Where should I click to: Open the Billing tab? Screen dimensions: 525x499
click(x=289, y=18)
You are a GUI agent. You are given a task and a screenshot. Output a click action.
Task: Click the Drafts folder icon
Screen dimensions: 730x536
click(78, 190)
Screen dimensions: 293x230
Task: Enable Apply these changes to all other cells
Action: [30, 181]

### [TASK STATEMENT]
Make an exact copy of every record in the listing.

### [FINAL ANSWER]
Where should I click to: Open the Billing tab? Screen dimensions: 525x499
click(x=289, y=18)
You are a GUI agent. You are given a task and a screenshot. Output a click action.
Task: Click the Drafts folder icon
Screen dimensions: 730x536
click(78, 190)
Screen dimensions: 293x230
Task: Enable Apply these changes to all other cells
Action: [30, 181]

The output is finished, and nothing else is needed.